June 15, 2004

Next step: bringing back school prayer

Flashback: The Pledge of Allegiance: The PowerPoint Version.

As I've said before, it seems obvious to me that "under God" in the pledge is unconstitutional. It's not a major concern of mine, but unlike Dana Mulhauser, I would have preferred a judgment to a wishy-washy non-judgment.

That said...

That said, Dahlia Lithwick convinced me that in the particular case before them, the majority in fact ruled correctly: Newdow did not have standing, and it would have been wrong to ignore that to make a First Amendment point.

The court's decision this morning does not reflect judicial gutlessness. It would have been more gutless to throw millions of custody arrangements into question, turning what were once considered final divorce decrees across the country into open-ended suggestions. Safeguarding the idea that custody decrees are final may not be a sexy constitutional issue. But I'd wager that it'll be better for the health and sanity of more American children than cajoling them into saying good morning to God every day.

Lithwick may be granting the judges more credit than they deserve -- I'd hazard a guess that gutlessness was their real reason for their decision -- but either way, they probably did make the right call.

Required actions:
(1) Transcribe the pledge ruling post word for word, from "That said..." up to and including "First Amendment point.".
(2) Resume the pledge ruling post after its final sentence and extend it.

Data excerpt:
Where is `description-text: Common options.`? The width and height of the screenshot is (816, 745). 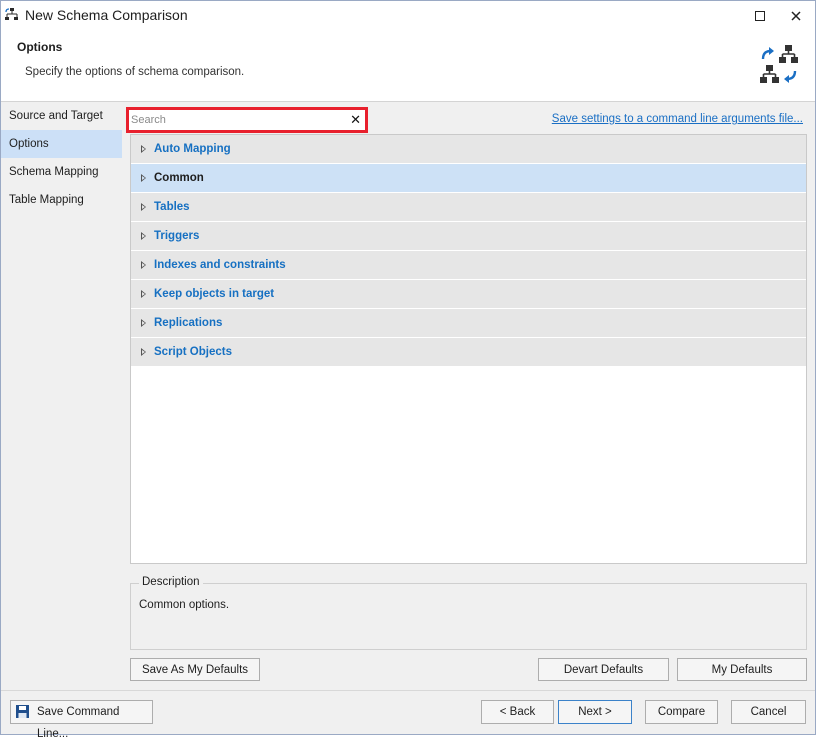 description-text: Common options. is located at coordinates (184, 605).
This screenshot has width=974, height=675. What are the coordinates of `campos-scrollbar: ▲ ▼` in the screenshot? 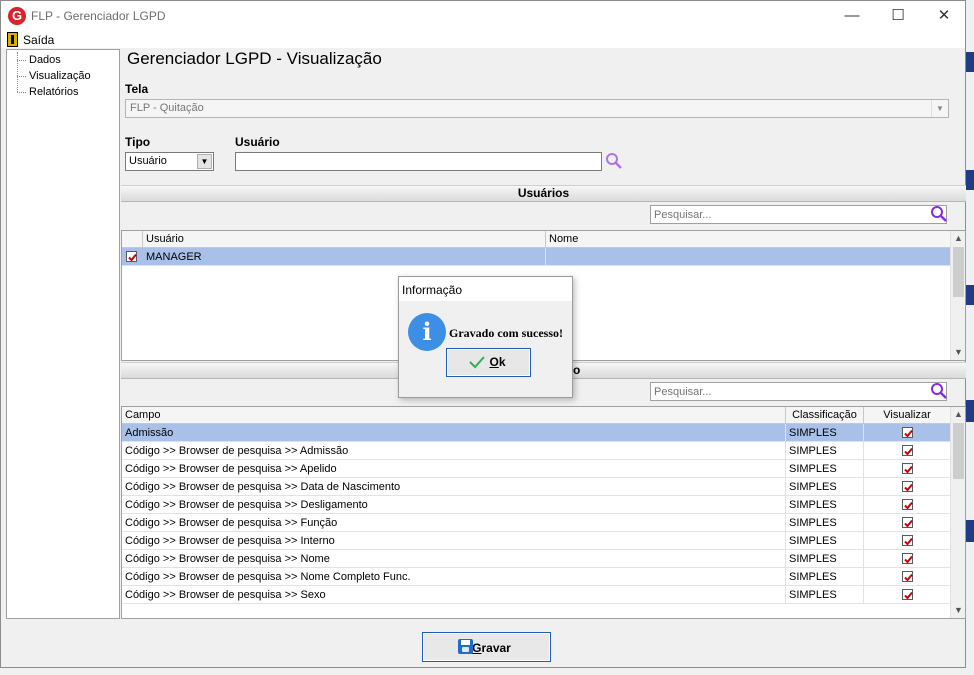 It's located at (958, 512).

Numbered responses:
(1)
That said...

That said, Dahlia Lithwick convinced me that in the particular case before them, the majority in fact ruled correctly: Newdow did not have standing, and it would have been wrong to ignore that to make a First Amendment point.

(2)
Someday, as everyone has noted, there will have to be a decision on the god-pledge itself, and nothing I've seen today has done anything other than convince me that its defenders don't have a leg to stand on. A common theme is that pushing the words "under God" is not "religious indoctrination. It is a simple declaration, which one is free to believe or not, declare or not." For that too be true, from a legal standpoint, it would have to be equally acceptable for the pledge to say "under no god," "under Vishnu," or "under Satan." The people who believe it can say it, and those who don't, don't have to, right?

Then of course there's the Sandra Day O'Conner argument that "some references to religion in public life and government are the inevitable consequences of our Nation's origins... Eradicating such references would sever ties to a history that sustains this Nation even today."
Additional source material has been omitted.